My daughter goes to a preschool where most of the parent/teacher community is Buddhist. They share my respect for tolerance and a caution for getting bogged down in dogma. Last night they offered a class on contemplative parenting and I attended.
When I attend a seminar, my goal is to find one thing that I can apply, immediately, in my life. Last night I learned several so have the added bonus of a blog post to share!
Each session starts with everyone saying a few words about how things are going.
This marks a change from the typical “who I am” introductions, which focus on the past or the future.
Tell us a little bit about how things are going and how your kids are doing right now…

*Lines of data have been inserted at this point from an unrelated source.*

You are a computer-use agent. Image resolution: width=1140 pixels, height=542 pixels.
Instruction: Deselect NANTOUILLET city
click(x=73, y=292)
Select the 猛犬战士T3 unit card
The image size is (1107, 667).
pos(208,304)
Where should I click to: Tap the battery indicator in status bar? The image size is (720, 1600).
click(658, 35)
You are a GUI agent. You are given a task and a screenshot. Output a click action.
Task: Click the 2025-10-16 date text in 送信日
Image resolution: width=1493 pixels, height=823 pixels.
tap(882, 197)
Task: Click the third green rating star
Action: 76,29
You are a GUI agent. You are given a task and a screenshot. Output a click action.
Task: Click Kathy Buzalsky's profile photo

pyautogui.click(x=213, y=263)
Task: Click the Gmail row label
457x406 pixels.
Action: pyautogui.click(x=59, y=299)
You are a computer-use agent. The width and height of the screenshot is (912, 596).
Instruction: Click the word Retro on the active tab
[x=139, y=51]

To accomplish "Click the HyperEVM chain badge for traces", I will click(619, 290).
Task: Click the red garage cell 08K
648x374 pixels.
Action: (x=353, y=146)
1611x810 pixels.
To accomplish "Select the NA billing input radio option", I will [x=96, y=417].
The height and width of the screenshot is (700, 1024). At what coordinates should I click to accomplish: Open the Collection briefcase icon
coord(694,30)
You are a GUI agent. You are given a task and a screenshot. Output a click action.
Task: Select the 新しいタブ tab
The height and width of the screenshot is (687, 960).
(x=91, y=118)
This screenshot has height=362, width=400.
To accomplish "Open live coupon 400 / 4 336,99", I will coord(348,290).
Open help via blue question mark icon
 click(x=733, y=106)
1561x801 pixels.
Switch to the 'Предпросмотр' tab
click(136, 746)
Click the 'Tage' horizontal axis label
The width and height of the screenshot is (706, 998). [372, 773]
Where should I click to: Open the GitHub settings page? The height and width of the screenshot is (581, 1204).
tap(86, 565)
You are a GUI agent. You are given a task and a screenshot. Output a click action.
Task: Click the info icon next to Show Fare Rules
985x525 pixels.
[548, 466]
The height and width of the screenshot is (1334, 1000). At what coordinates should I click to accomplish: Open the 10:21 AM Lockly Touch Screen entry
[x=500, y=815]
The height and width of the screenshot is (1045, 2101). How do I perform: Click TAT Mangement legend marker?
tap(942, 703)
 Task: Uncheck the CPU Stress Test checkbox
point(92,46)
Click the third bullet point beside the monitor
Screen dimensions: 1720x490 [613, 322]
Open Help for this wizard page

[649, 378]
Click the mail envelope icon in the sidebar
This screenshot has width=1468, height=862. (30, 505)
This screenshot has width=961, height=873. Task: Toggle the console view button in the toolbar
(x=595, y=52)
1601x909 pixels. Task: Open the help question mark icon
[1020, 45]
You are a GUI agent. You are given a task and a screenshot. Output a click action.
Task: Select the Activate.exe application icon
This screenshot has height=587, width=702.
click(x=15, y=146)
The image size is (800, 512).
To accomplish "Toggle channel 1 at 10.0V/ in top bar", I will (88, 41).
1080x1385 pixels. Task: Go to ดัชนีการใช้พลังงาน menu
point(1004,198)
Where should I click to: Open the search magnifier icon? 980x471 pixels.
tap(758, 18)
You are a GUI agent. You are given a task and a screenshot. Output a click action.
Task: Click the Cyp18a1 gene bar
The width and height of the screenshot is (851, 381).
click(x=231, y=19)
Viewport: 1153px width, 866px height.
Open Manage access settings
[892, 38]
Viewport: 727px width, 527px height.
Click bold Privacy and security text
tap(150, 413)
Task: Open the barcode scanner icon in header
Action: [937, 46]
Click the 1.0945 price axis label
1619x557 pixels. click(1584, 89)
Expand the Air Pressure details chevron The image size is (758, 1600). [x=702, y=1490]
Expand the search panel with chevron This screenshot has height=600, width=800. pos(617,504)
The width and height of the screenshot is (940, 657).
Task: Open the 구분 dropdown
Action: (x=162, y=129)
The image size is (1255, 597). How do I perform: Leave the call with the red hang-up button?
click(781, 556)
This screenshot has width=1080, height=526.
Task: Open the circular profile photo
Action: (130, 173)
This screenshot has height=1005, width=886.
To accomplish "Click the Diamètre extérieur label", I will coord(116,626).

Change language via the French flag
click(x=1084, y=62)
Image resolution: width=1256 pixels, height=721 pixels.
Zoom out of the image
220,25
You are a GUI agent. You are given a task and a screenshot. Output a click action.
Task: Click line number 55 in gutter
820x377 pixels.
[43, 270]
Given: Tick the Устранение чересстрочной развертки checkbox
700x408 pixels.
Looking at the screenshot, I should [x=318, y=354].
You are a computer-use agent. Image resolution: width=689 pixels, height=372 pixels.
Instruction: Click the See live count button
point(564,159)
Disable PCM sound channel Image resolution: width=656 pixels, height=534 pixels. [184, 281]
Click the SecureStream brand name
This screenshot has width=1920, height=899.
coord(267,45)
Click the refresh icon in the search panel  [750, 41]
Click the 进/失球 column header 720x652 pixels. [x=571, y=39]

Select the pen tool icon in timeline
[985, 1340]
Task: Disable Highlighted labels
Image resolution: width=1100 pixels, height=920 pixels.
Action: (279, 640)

To be effective as employees, negotiators, athletes, spouses or parents… we need to be present. If “present” sounds new-agey to you then what they are talking about is not allowing the normal stresses of life to clutter up our minds. For me, this requires:
- Gradual removal of clutter, both in the minds of people with whom I associate, and in my physical surroundings (traffic, urban noise, living space).
To be effective parents we need to get our own lives (and minds) in order. Very similar to performance psychology in business and athletics – the Buddhists were speaking my language!
Children have a fundamental need to belong. Effective parenting taps into this need via a mix of boundaries and inspiration.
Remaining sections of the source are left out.